● **PROBLEM TO WORK ON**
Send back every record word for word, with nothing missing.

-------- RECORDS SHOWN

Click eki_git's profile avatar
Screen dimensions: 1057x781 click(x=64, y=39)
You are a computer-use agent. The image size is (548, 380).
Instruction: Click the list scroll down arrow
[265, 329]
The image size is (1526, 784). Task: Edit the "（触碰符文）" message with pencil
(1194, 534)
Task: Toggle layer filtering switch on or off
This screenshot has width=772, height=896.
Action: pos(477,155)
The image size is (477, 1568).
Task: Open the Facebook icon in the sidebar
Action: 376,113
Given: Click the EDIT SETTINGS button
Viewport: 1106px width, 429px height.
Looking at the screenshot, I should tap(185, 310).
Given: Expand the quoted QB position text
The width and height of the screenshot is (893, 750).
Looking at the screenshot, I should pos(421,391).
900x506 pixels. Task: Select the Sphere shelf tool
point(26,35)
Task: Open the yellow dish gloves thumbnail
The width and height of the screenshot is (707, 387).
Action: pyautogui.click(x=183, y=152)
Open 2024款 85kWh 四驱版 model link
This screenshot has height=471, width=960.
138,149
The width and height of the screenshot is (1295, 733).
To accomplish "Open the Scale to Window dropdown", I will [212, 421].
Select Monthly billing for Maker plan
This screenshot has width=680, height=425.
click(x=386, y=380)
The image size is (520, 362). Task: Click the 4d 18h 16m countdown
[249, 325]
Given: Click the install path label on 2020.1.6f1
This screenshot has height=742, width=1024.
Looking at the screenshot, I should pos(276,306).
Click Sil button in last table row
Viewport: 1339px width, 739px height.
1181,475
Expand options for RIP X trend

----------------

● **WRITTEN SOLUTION**
Click eki_git's profile avatar
Screen dimensions: 1057x781 click(x=64, y=39)
You are a computer-use agent. The image size is (548, 380).
Instruction: Click the list scroll down arrow
[265, 329]
The image size is (1526, 784). Task: Edit the "（触碰符文）" message with pencil
(1194, 534)
Task: Toggle layer filtering switch on or off
This screenshot has width=772, height=896.
Action: pos(477,155)
The image size is (477, 1568).
Task: Open the Facebook icon in the sidebar
Action: 376,113
Given: Click the EDIT SETTINGS button
Viewport: 1106px width, 429px height.
Looking at the screenshot, I should tap(185, 310).
Given: Expand the quoted QB position text
The width and height of the screenshot is (893, 750).
Looking at the screenshot, I should pos(421,391).
900x506 pixels. Task: Select the Sphere shelf tool
point(26,35)
Task: Open the yellow dish gloves thumbnail
The width and height of the screenshot is (707, 387).
Action: pyautogui.click(x=183, y=152)
Open 2024款 85kWh 四驱版 model link
This screenshot has height=471, width=960.
138,149
The width and height of the screenshot is (1295, 733).
To accomplish "Open the Scale to Window dropdown", I will [212, 421].
Select Monthly billing for Maker plan
This screenshot has width=680, height=425.
click(x=386, y=380)
The image size is (520, 362). Task: Click the 4d 18h 16m countdown
[249, 325]
Given: Click the install path label on 2020.1.6f1
This screenshot has height=742, width=1024.
Looking at the screenshot, I should pos(276,306).
Click Sil button in last table row
Viewport: 1339px width, 739px height.
1181,475
Expand options for RIP X trend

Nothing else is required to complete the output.